Not all operations and aggregations are implemented already.

Note

Whenever you find a not already implemented operation, keyword or functionality, please raise an issue at our issue tracker with your use-case.

Dask/pandas and SQL treat null-values (or nan) differently on sorting, grouping and joining. dask-sql tries to follow the SQL standard as much as possible, so results might be different to what you expect from Dask/Pandas.

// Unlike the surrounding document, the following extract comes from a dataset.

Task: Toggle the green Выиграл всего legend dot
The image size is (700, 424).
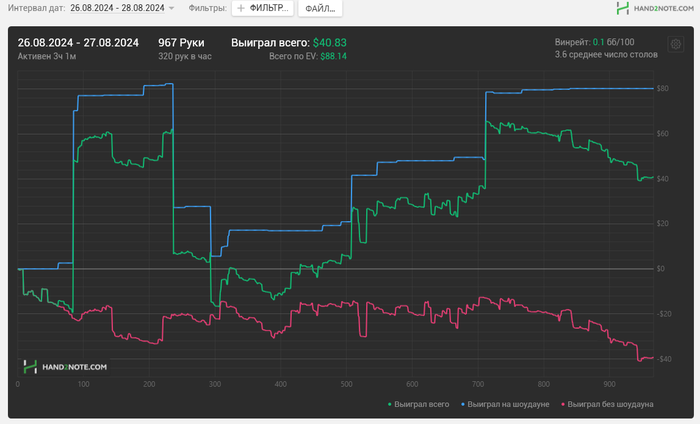Action: click(x=390, y=404)
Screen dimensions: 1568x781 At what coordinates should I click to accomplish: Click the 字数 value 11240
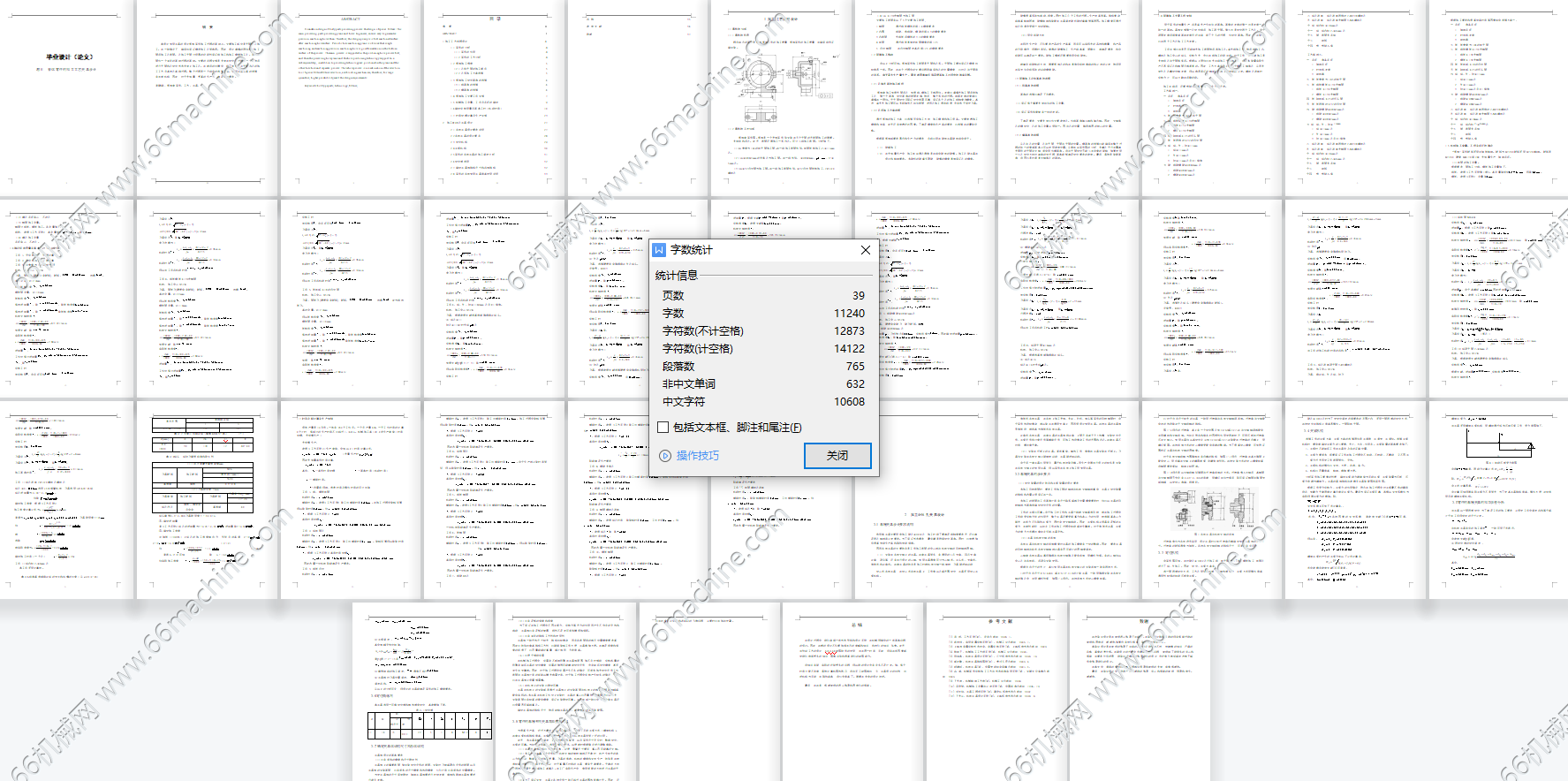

Apart from those functional limitations, there is a operation which need special care: ORDER BY`. Normally, dask-sql calls create a dask data frame, which gets only computed when you call the .compute() member. Due to internal constraints, this is currently not the case for ORDER BY. Including this operation will trigger a calculation of the full data frame already when calling Context.sql().

Warning

There is a subtle but important difference between adding LIMIT 10 to your SQL query and calling sql(...).head(10). The data inside dask is partitioned, to distribute it over the cluster. head will only return the first N elements from the first partition - even if N is larger than the partition size. As a benefit, calling .head(N) is typically faster than calculating the full data sample with .compute(). LIMIT on the other hand will always return the first N elements - no matter on how many partitions they are scattered - but will also need to precalculate the first partition to find out, if it needs to have a look into all data or not.